(Saved data entries)
::::

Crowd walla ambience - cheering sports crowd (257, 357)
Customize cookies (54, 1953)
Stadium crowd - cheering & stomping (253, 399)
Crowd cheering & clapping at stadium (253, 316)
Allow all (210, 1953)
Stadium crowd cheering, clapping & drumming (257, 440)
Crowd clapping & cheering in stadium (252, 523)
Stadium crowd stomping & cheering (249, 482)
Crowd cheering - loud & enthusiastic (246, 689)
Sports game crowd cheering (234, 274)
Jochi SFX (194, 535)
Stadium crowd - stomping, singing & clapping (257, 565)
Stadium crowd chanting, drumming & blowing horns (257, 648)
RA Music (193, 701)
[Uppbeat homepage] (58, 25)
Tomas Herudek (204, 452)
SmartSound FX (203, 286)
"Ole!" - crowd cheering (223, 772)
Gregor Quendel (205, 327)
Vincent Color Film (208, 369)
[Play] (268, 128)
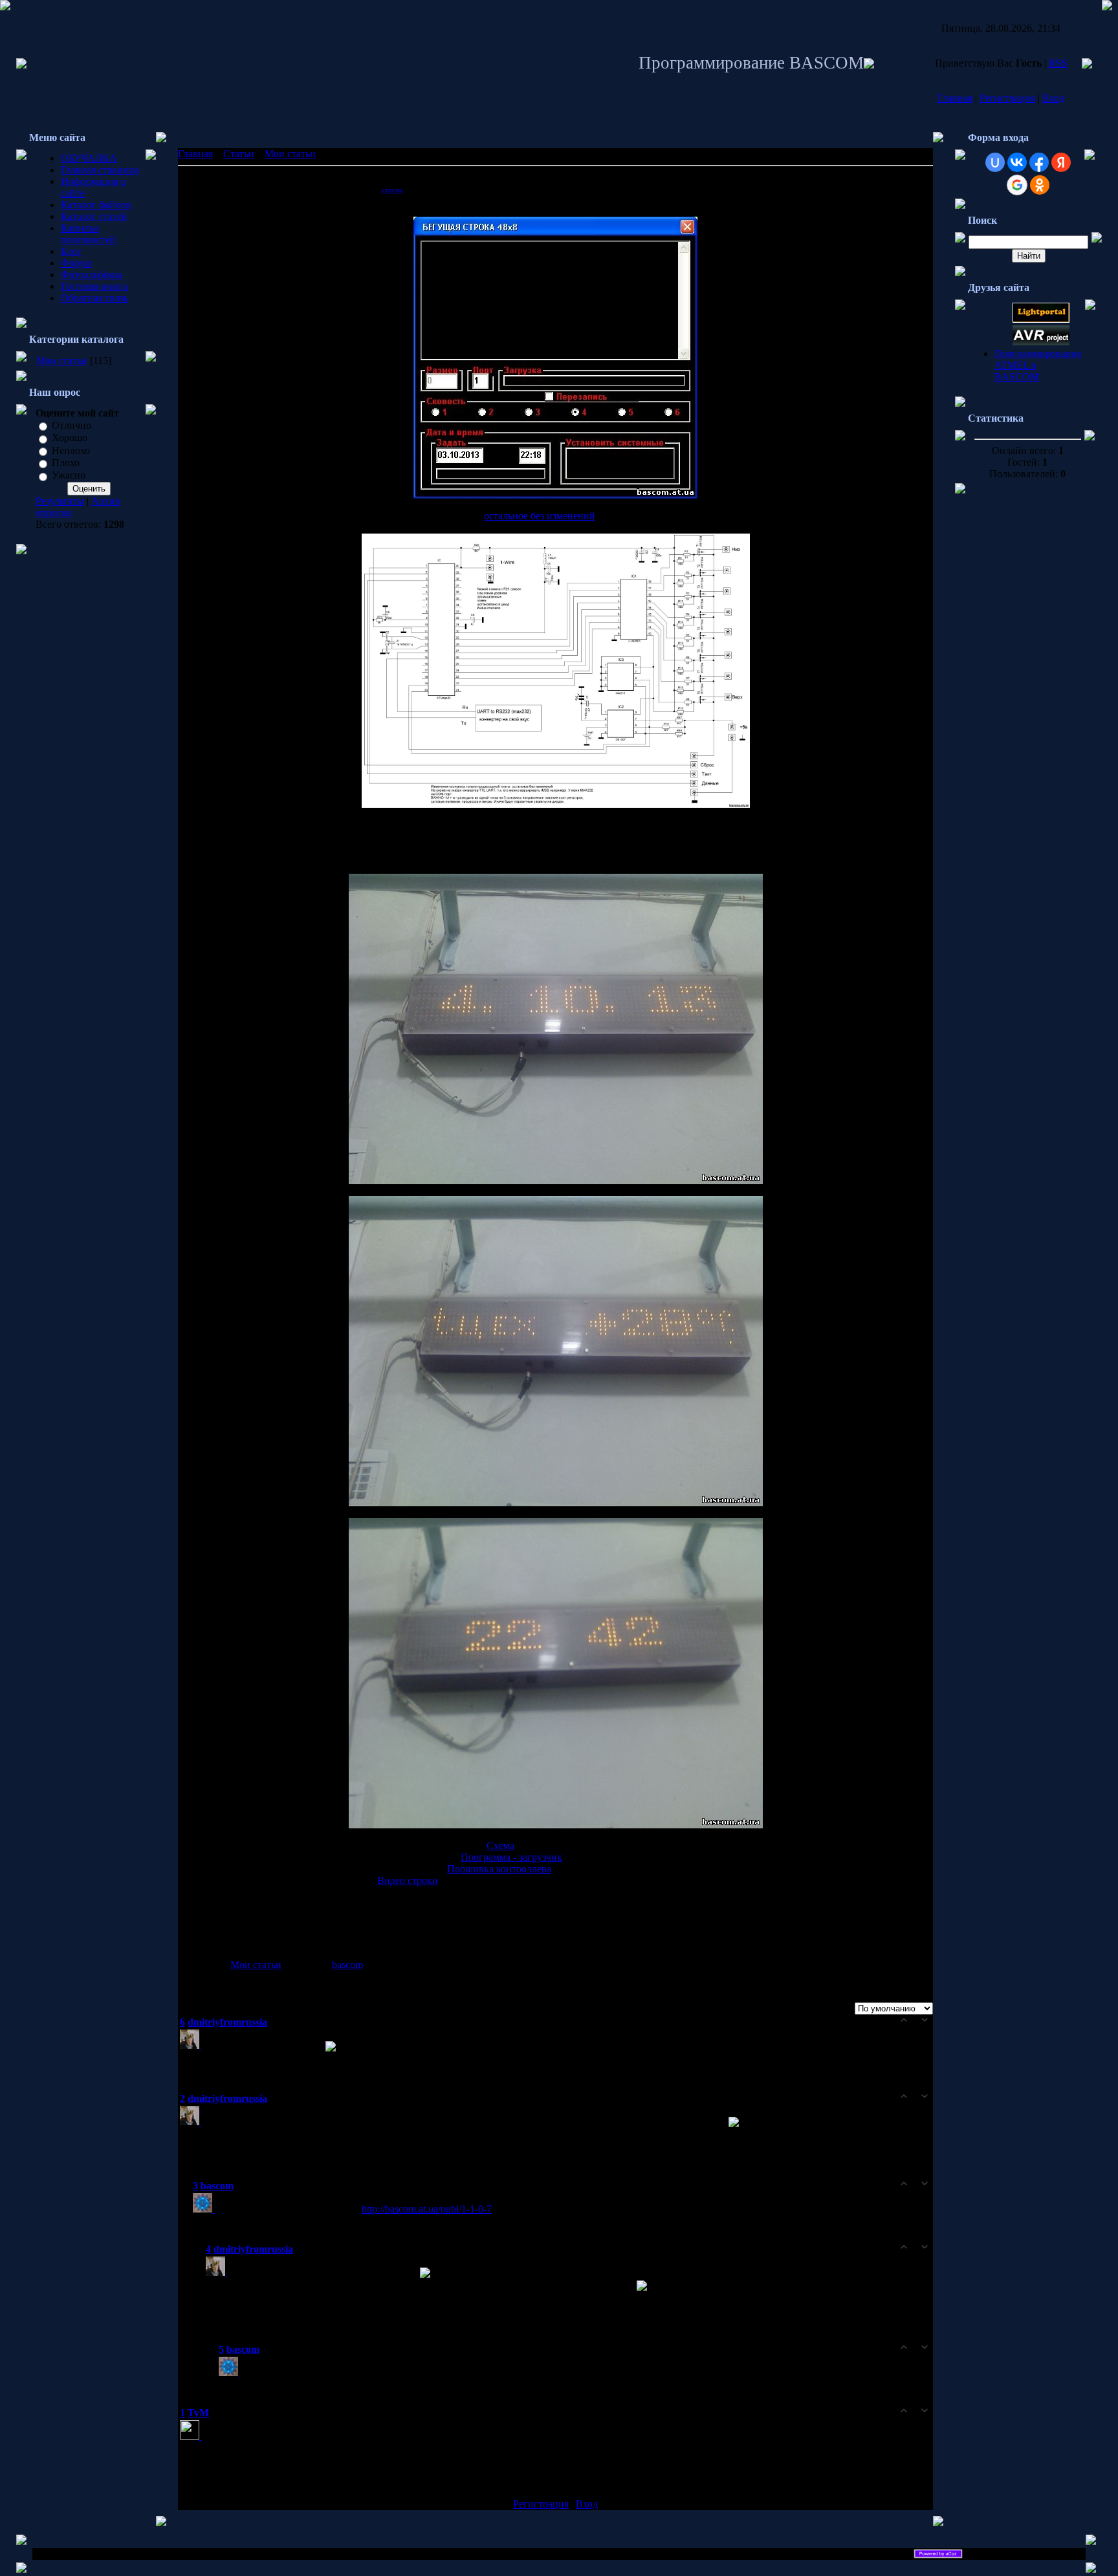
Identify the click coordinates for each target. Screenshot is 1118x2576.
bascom (347, 1964)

::::

◆ **Activity**
Each record above should be restated word for word. The pictures should not appear.

◆ **Task result**
Crowd walla ambience - cheering sports crowd (257, 357)
Customize cookies (54, 1953)
Stadium crowd - cheering & stomping (253, 399)
Crowd cheering & clapping at stadium (253, 316)
Allow all (210, 1953)
Stadium crowd cheering, clapping & drumming (257, 440)
Crowd clapping & cheering in stadium (252, 523)
Stadium crowd stomping & cheering (249, 482)
Crowd cheering - loud & enthusiastic (246, 689)
Sports game crowd cheering (234, 274)
Jochi SFX (194, 535)
Stadium crowd - stomping, singing & clapping (257, 565)
Stadium crowd chanting, drumming & blowing horns (257, 648)
RA Music (193, 701)
[Uppbeat homepage] (58, 25)
Tomas Herudek (204, 452)
SmartSound FX (203, 286)
"Ole!" - crowd cheering (223, 772)
Gregor Quendel (205, 327)
Vincent Color Film (208, 369)
[Play] (268, 128)
Identify the click coordinates for each target. Screenshot is 1118x2576.
bascom (347, 1964)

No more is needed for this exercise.